プレゼン
テラスには、ジョスランが焼いてくれたマドレーヌが準備してある。
ジョフロワとエルキュールに断ってから席を外し、厨房でローズティーを淹れた。
ラングラン侯爵家の庭に小さいながらもバラ園がある。そこで育てたバラを、といっても庭師に教えてもらいながらなのでまだまだ勉強中だけど、教えてもらいながら育てたバラを乾燥させ、ローズティーを作った。それを使ってローズティーを淹れたのだ。
それを運んでテラスへ戻ると、それぞれのカップにローズティーを注いだ。
それから、三人で飲んだ。もちろん、マドレーヌは食べた。
「アイ、いい香りだ」
「気分が落ち着きます」
ジョフロワとエルキュールは、当たり障りのないことを言ってくれた。
気分が落ち着いたということにして、さっそくプレゼンを開始した。
二人は一切口をさしはさまず、表情すらかえることなく、真剣にきいてくれた。
(ポーカーフェイスを保ったまま他人の話をきくなんて、さすがは名うての商売人だけのことはあるわね)

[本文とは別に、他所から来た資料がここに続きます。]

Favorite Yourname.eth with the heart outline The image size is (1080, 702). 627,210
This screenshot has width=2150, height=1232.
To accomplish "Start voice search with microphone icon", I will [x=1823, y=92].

慣れないことをしながら、やりにくさを感じずにはいられない。
それでも慈善病院への援助にこぎつける為、あらんかぎりの力を振るった。
つまり、言葉を尽くした。
一通り終わったとき、「やったわ」と感じた。
まだ結果がどうなるかわからないのに。
「なるほど」
エルキュールは、マドレーヌを咀嚼して飲みこんでからつぶやいた。
「では、翡翠に関する売買の優先権をいただける、と?」
「エルキュール、残念ながらそれはお約束は出来ないのです。いろいろ複雑な事情がありますので。ですがこの地方、あるいはこの帝国の人たちは義理人情に厚く、恩はけっして忘れません。他国のあなた方が困っている人たちに手を差し伸べて下さるということを知れば、悪い感情は抱きません」
慈善病院にはあなた方の国の人たちも大勢来ているのだし、とは告げなかった。
あてつけがましいことはしたくなかったのである。
わたし自身手探りで領主の妻の、というよりかは領主の代理っぽいことをやらせてもらっている。もちろん管理人のマルスラン・リファールがいてくれるから、実務のほとんどは甘えて行ってもらっている。が、なにかの際になにも知らないでは通用しない。

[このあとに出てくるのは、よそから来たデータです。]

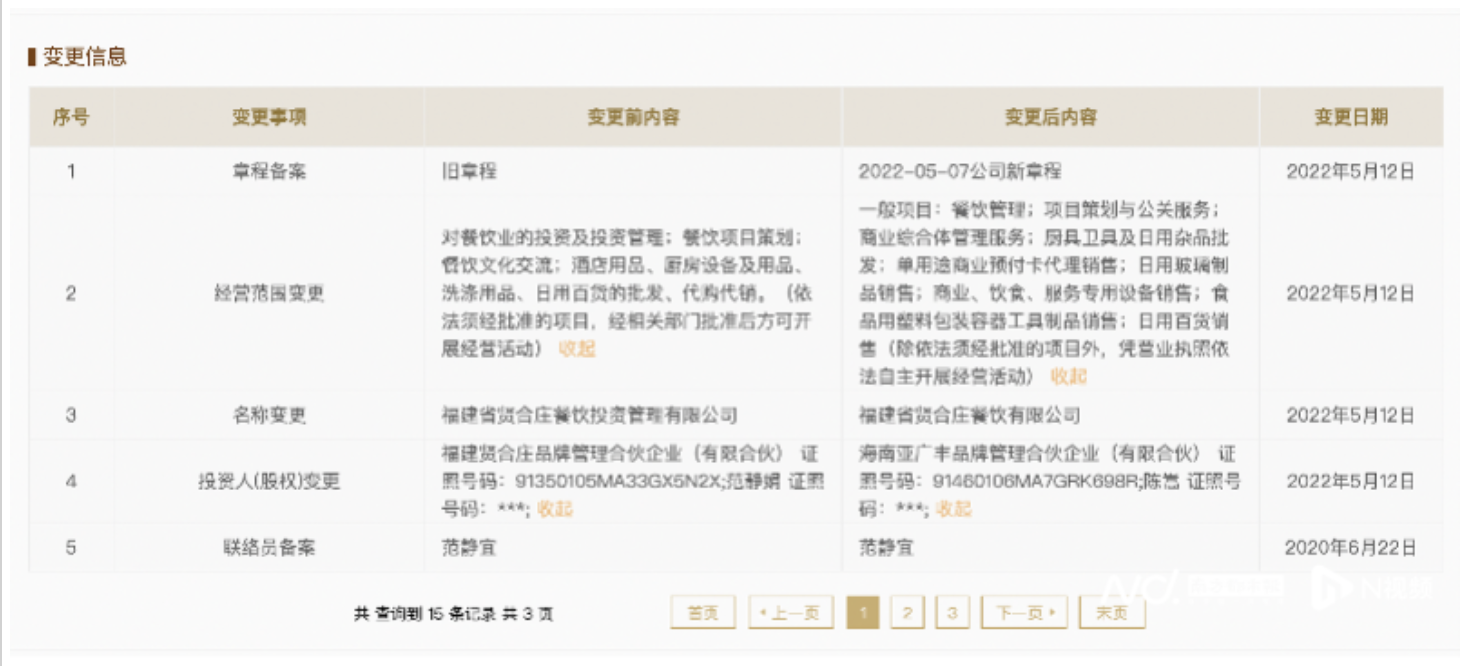Click the 变更日期 column header
This screenshot has height=666, width=1466.
click(x=1350, y=117)
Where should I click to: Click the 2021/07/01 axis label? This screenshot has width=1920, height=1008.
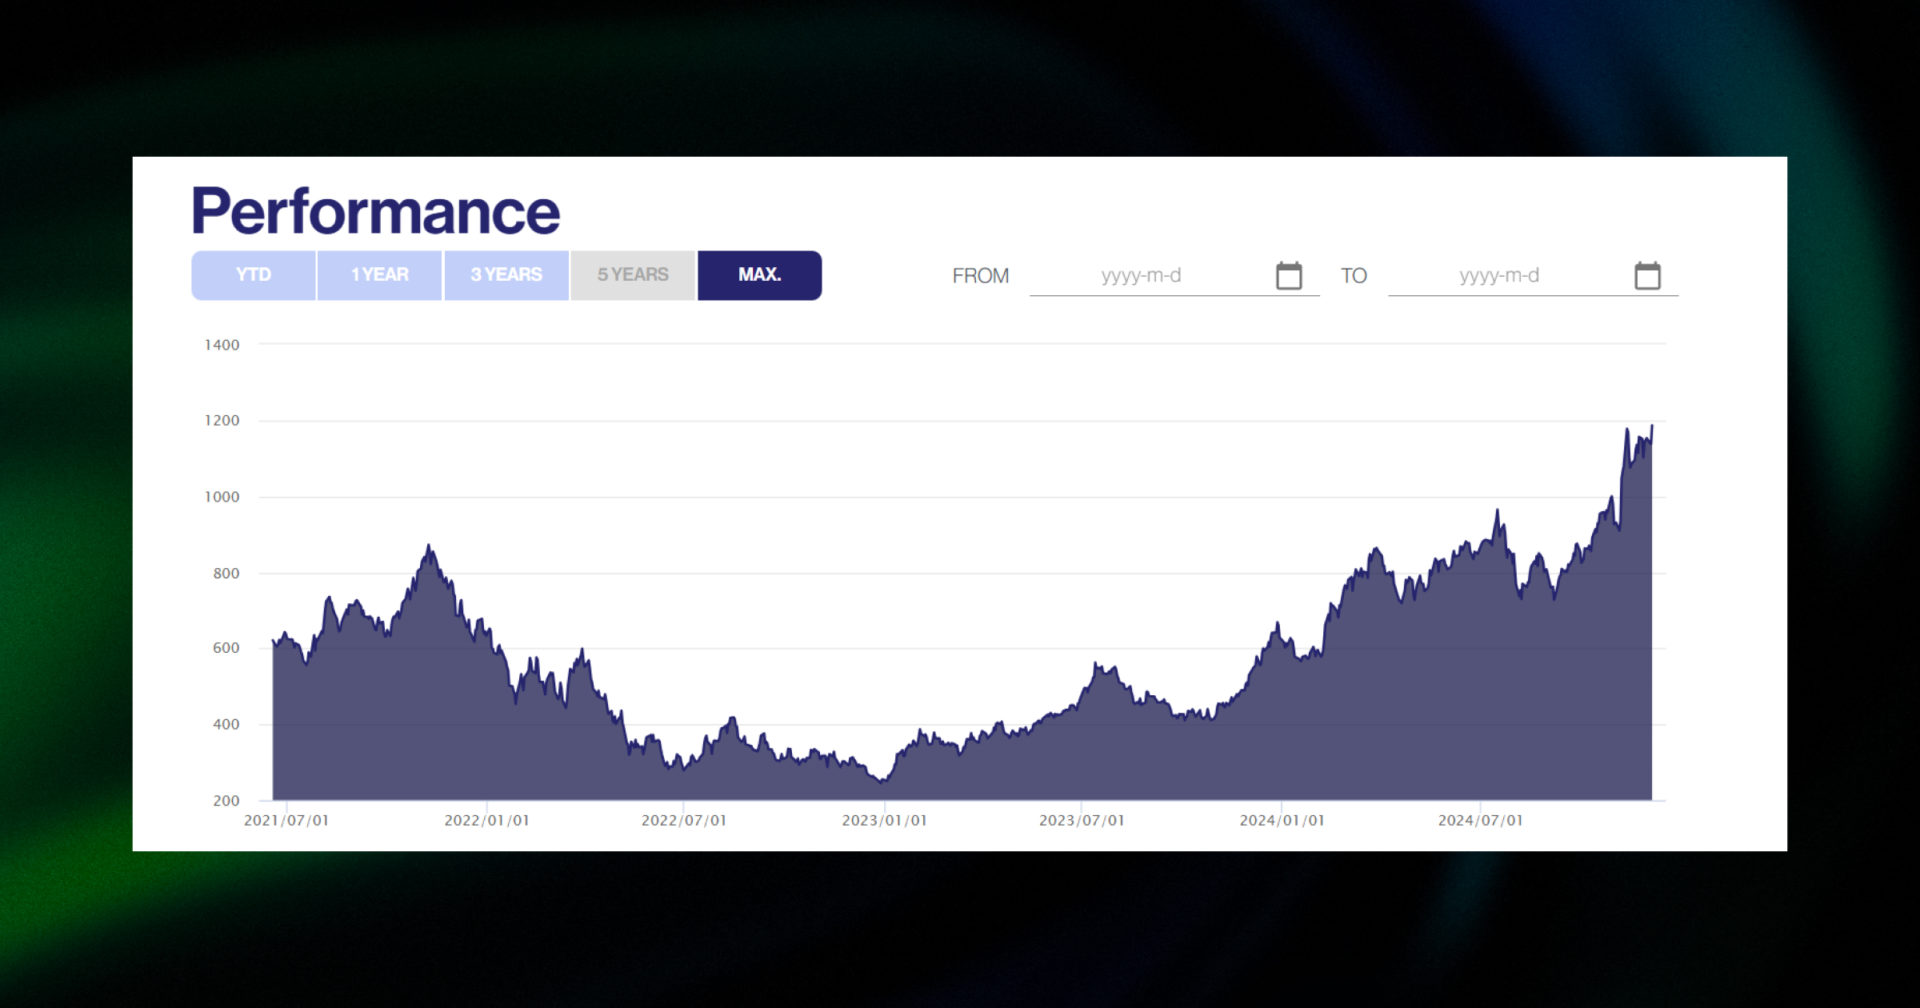[284, 818]
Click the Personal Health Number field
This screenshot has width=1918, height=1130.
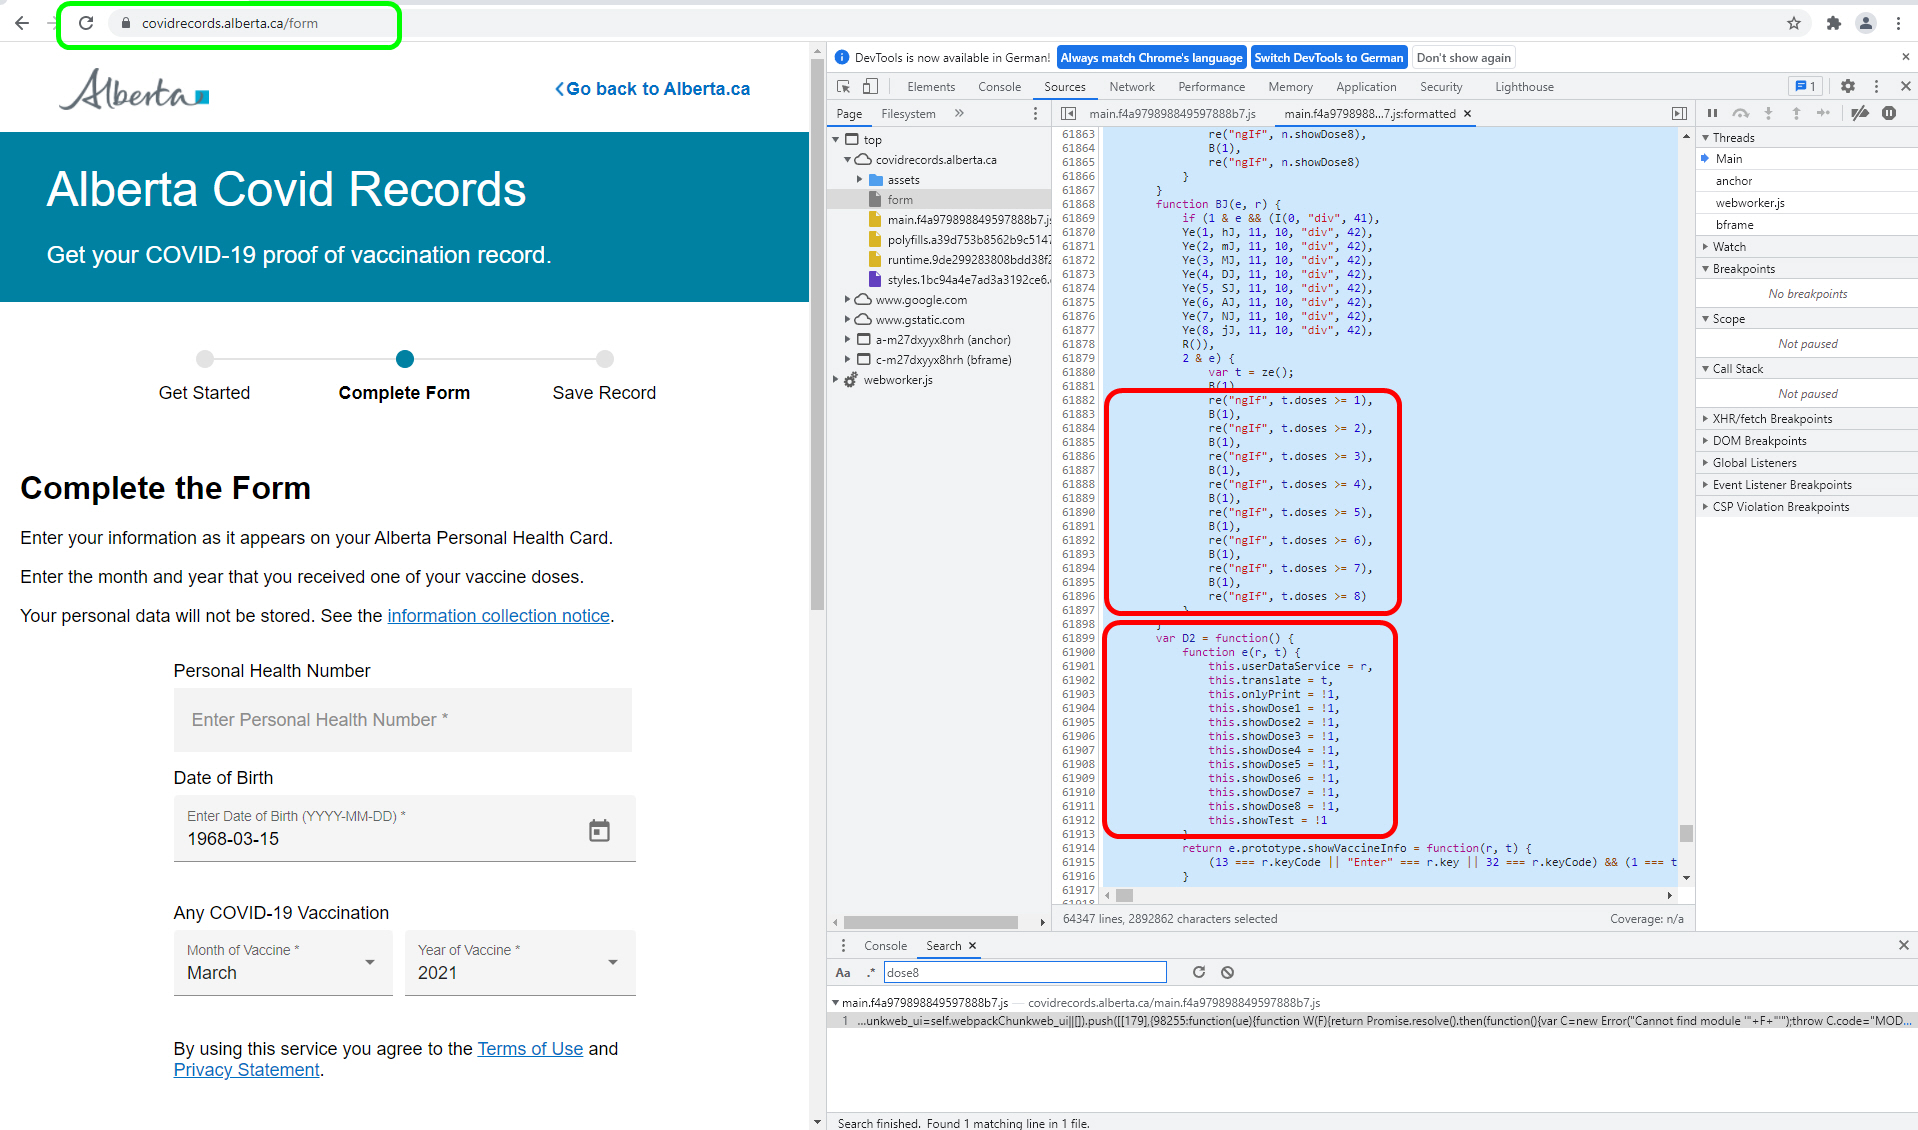click(403, 720)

たとえ愛されないお飾りの妻だろうと、契約だか体裁上の妻だろうが、書面上、そして世間に対しては妻なのだから。
そんなわたしに商売がわかるわけはなく、ましてやほんとうの駆け引きなど出来るわけはない。
援助をしてもらうよう、わたしなりに考え思っていることを伝えるしかない。
そのつたないプレゼンで、せめて熱意だけでも伝わって欲しい。
必死にそう願いながら、言葉を伝え続けた。
「でしょうな」
エルキュールは、おおきく頷いた。
彼は体格はいいけれど、太っているわけではない。がっしりしているといっていい。背もわりと高く、全身筋肉質なのがスーツを通してもよくわかる。

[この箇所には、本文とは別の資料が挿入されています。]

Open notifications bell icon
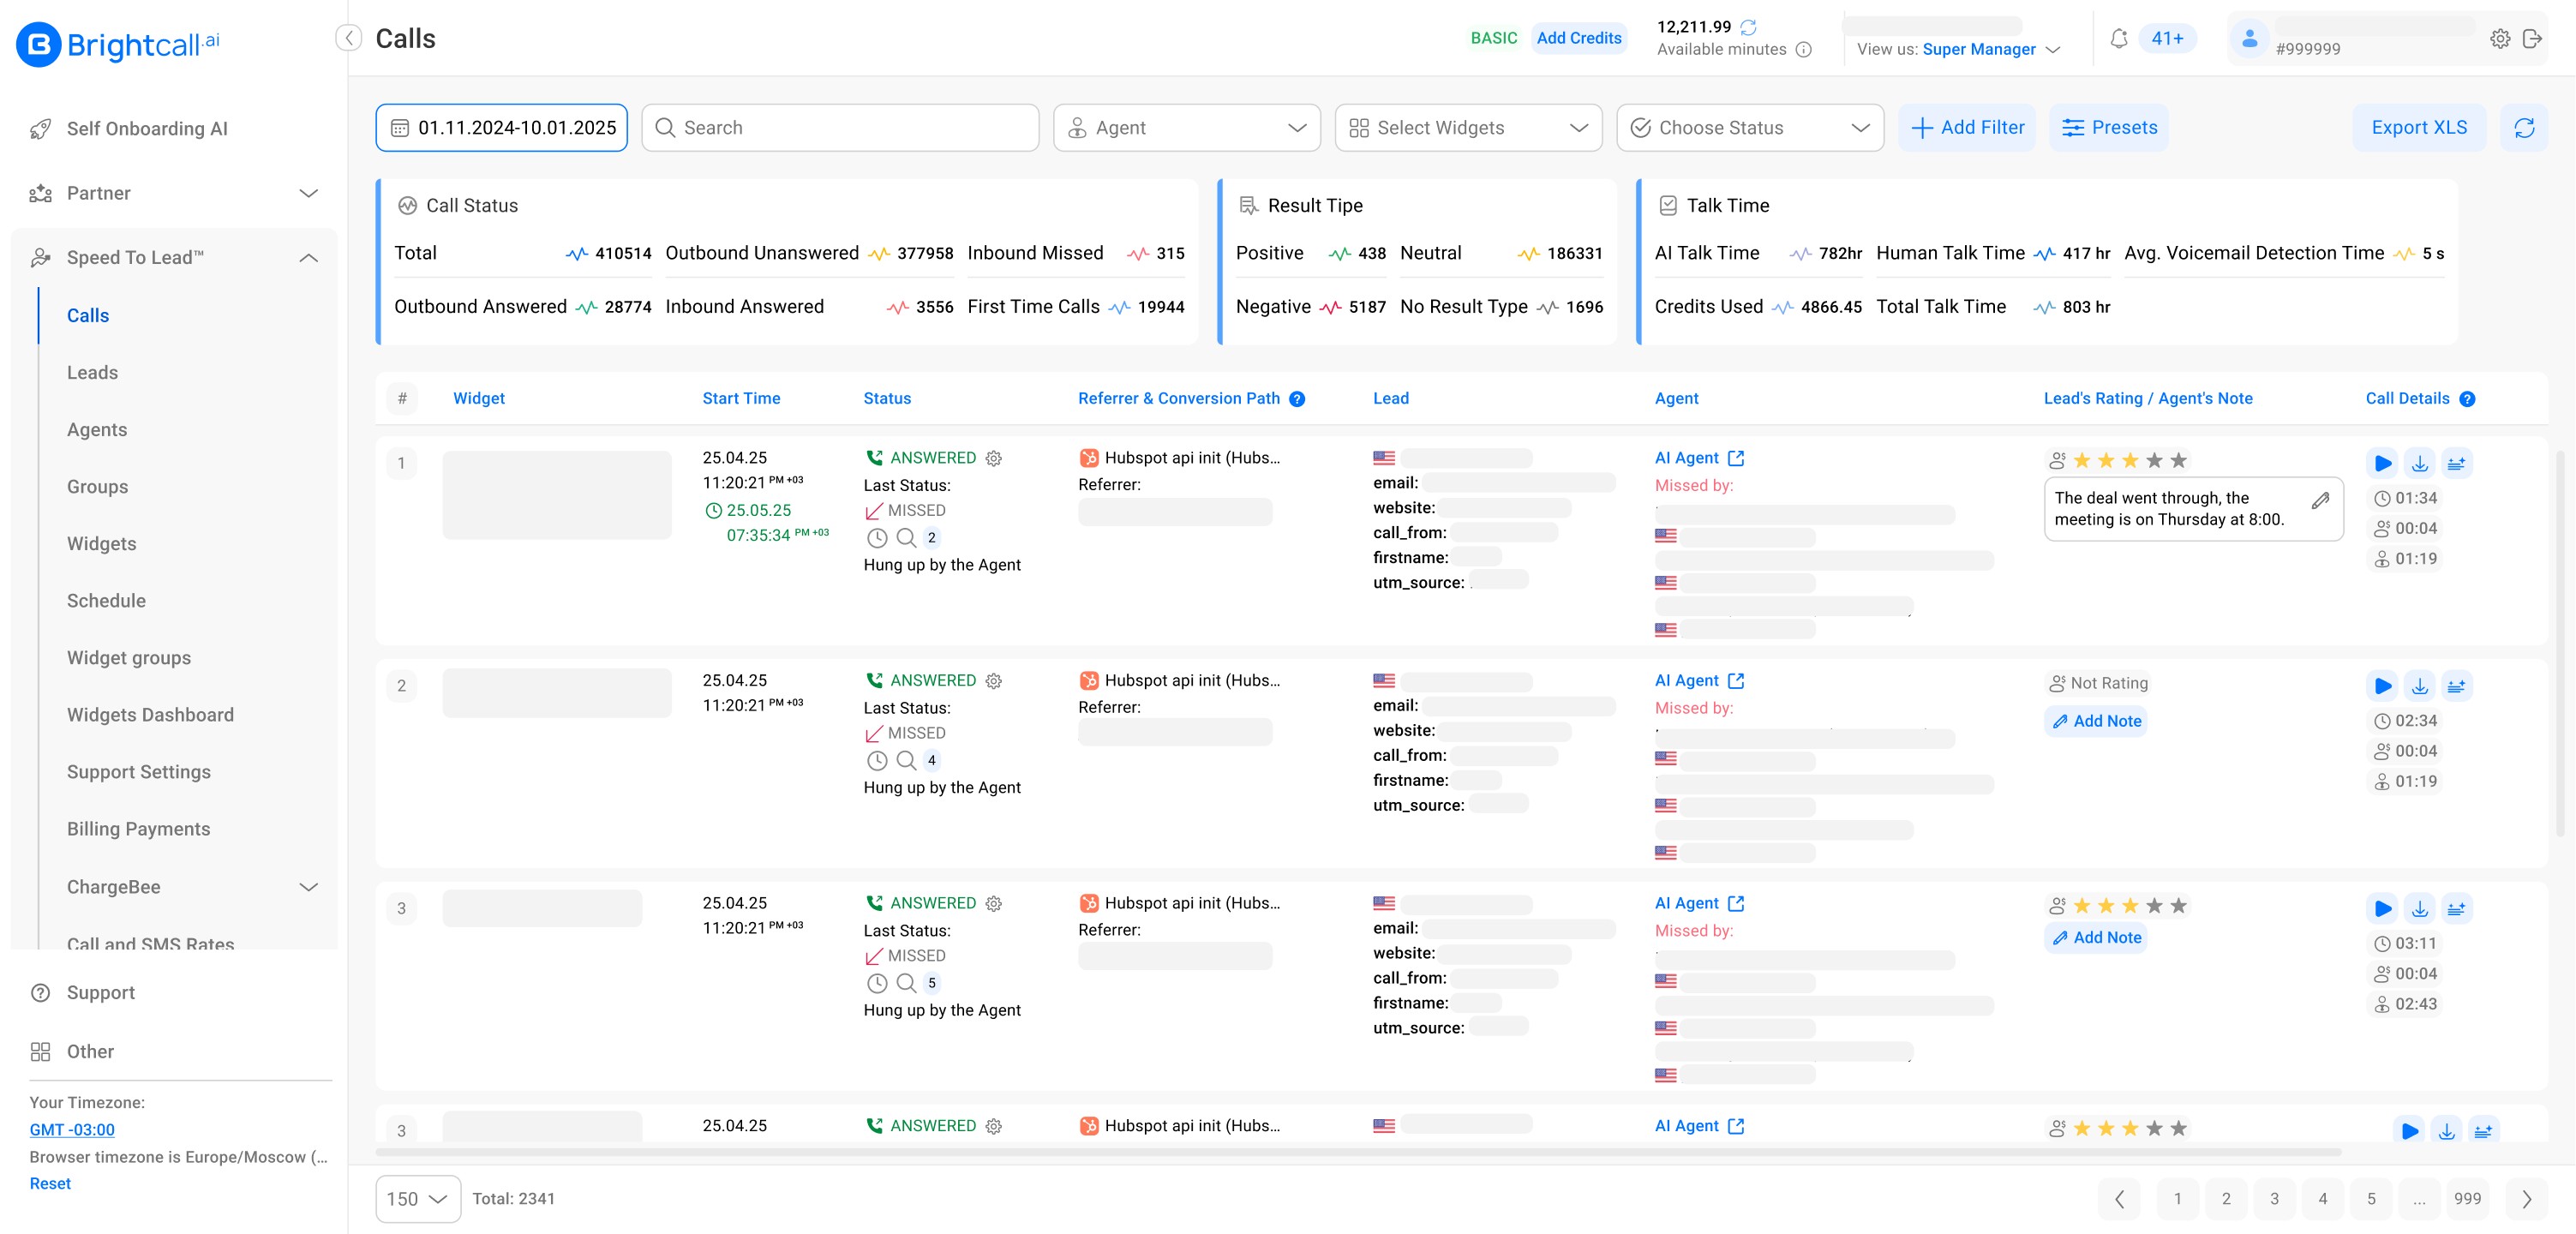The width and height of the screenshot is (2576, 1234). point(2118,39)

「アイ、申し訳ないね。わたしも商売をやっている以上、損得勘定で物事を考えてしまう。従業員たちも養わねばならないのでね」
「わかっています」
今度は、わたしが頷く番。
「それで、きみはどう思う? 援助をすれば、後々わたしは得をするかな?」
エルキュールは、ローテーブルに身を乗りだして尋ねてきた。
そのズバリの質問に、返答することを躊躇わなかった。
「正直なところ、損をすると思います」
正直に答えた。
「金銭的には、ですが。しかし、多くの人たちに感謝され、尊敬されます。感情的には、得をすると思います」
機嫌のいい小鳥たちのにぎやかなお喋りが、静まり返ったテラスに流れてくる。
(小鳥たちは、どういう会話を交わしているのだろう)
こんな大切なときなのに、そんなどうでもいいようなことをふと考えてしまった。
そのとき、ジョフロワと目が合った。すると、彼はやさしい笑みをその美しすぎる顔に浮かべた。
「叔父上の負けですね」
ジョフロワは、わたしと視線を合わせたまま言った。